Cette méfiance la rendait nerveuse. Il avait l’air de la surveiller constamment. Moins depuis le début de l’après-midi. Lorsqu’il s’était rendu compte qu’elle était harcelée par son mari, le docteur et des gens du village.

— On ne va quand même pas rester enfermés tout le temps, dit-il. Moi j’aime aller dehors. Je ferais bien de la luge.

— Attends la tombée de la nuit. Il peut passer quelqu’un.

— Qu’avez-vous décidé pour moi ?

Charlotte cessa de lire et s’installa pour lui faire face :

— Mais ce n’est pas à moi de décider. Tu es libre. Je ne me sens aucun droit sur toi.

— Et mon copain, on le laisse là-bas ?

— C’est toi, décide.

— Dans le fond, vous aimeriez que je foute le camp au plus vite pour reprendre votre vie bien tranquille, bien confortable.
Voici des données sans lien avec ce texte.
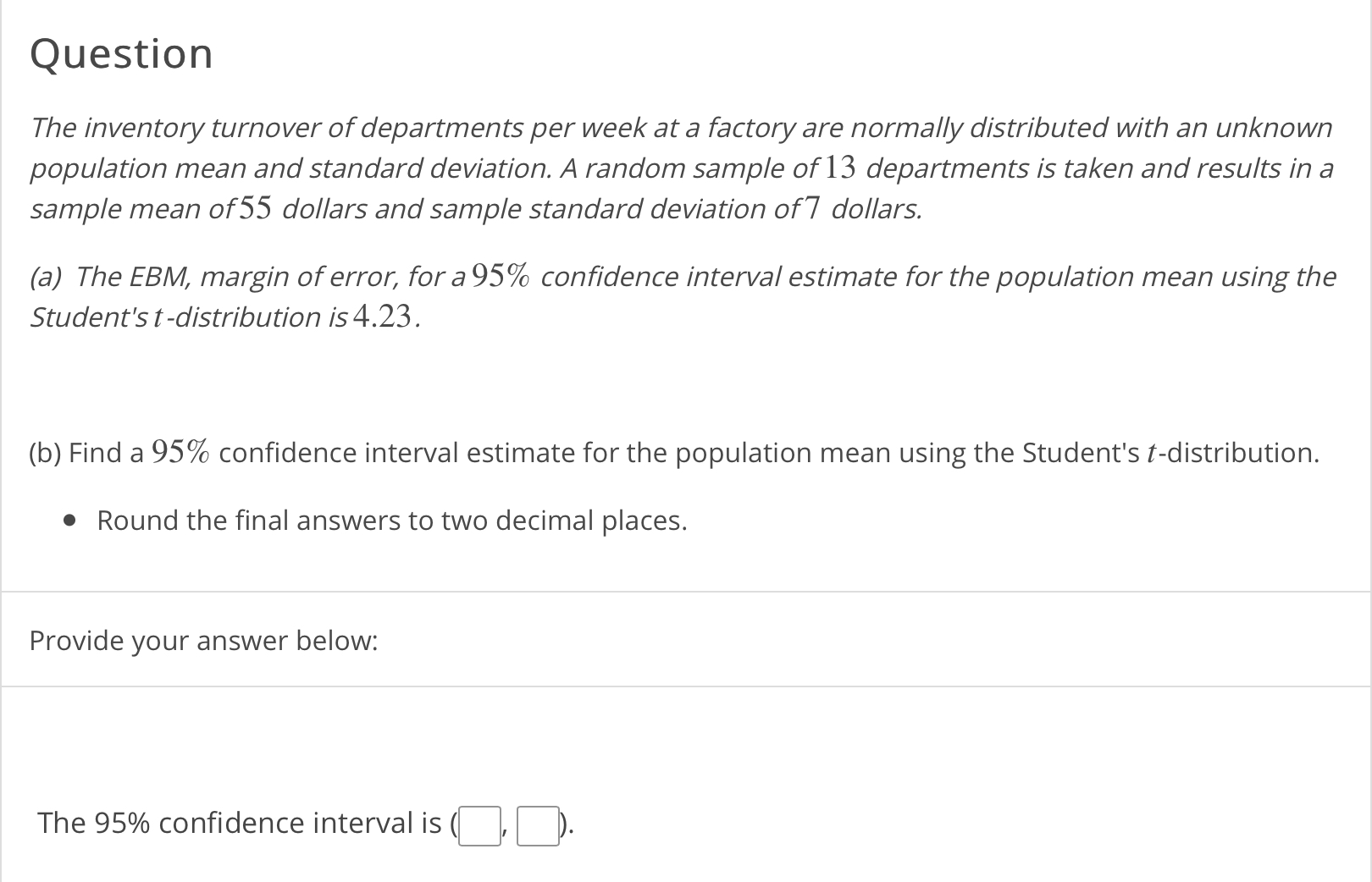Click the "Provide your answer below:" text
1372x882 pixels.
point(203,641)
— Te l’ai-je fait sentir ?

Il haussa les épaules :

— Vous n’aimez personne. Ni votre mari, ni les voisins. Et moi encore moins que tous les autres. C’est pas très chouette votre genre de vie. C’est tout con.
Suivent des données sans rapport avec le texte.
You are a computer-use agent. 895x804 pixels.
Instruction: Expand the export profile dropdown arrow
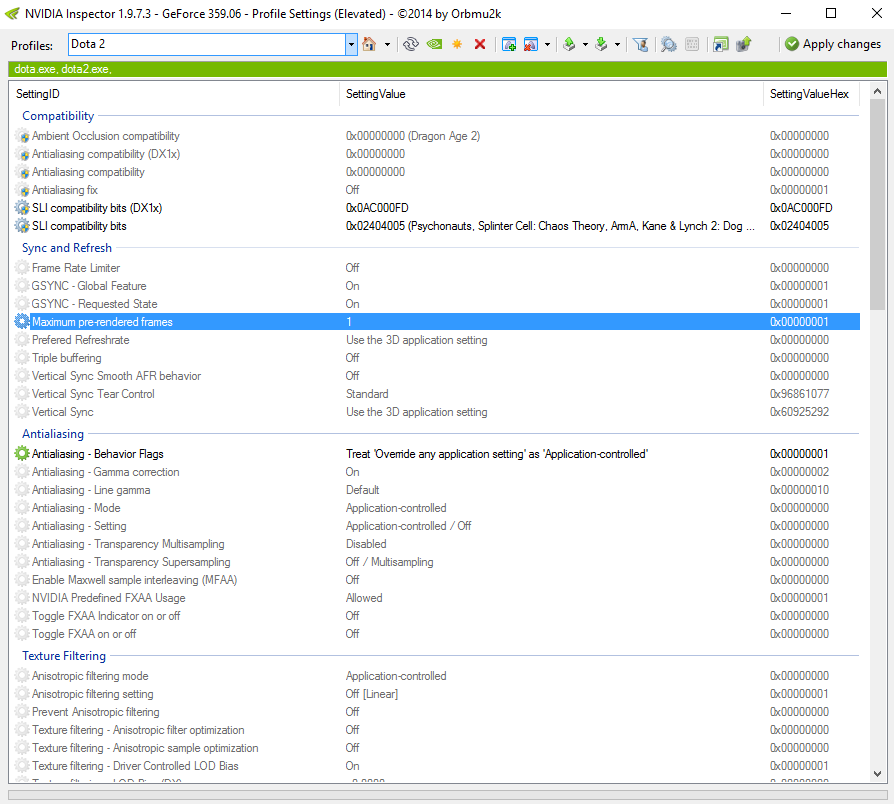584,44
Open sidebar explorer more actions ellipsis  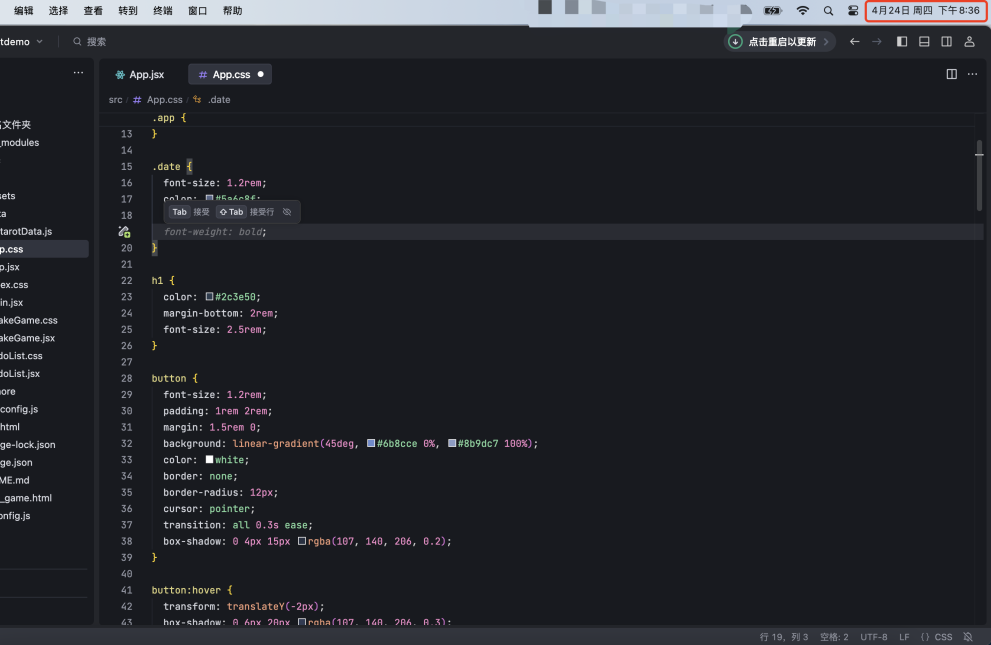78,74
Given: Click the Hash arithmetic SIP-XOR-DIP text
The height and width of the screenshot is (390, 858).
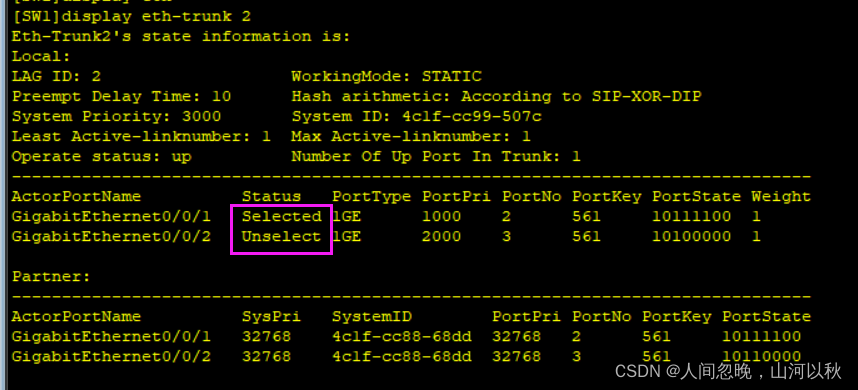Looking at the screenshot, I should (x=496, y=96).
— Tu as raison, dit-elle, c’est tout con. Mais tu ne me gênes pas.

— C’est ça, je remplace votre sale cabot ?

— Ne parlons pas de lui, veux-tu ?

— Vous le regrettez ?

Lorsqu’il remarqua qu’elle avait des larmes aux yeux il marmonna quelque chose, retourna à son feu.

— Si je l’ai tué, dit-il d’une voix bizarre, c’est pour qu’il lâche mon copain. Je ne pouvais pas faire autrement.

Elle avait repris son magazine et il savait qu’elle ne lui répondrait pas.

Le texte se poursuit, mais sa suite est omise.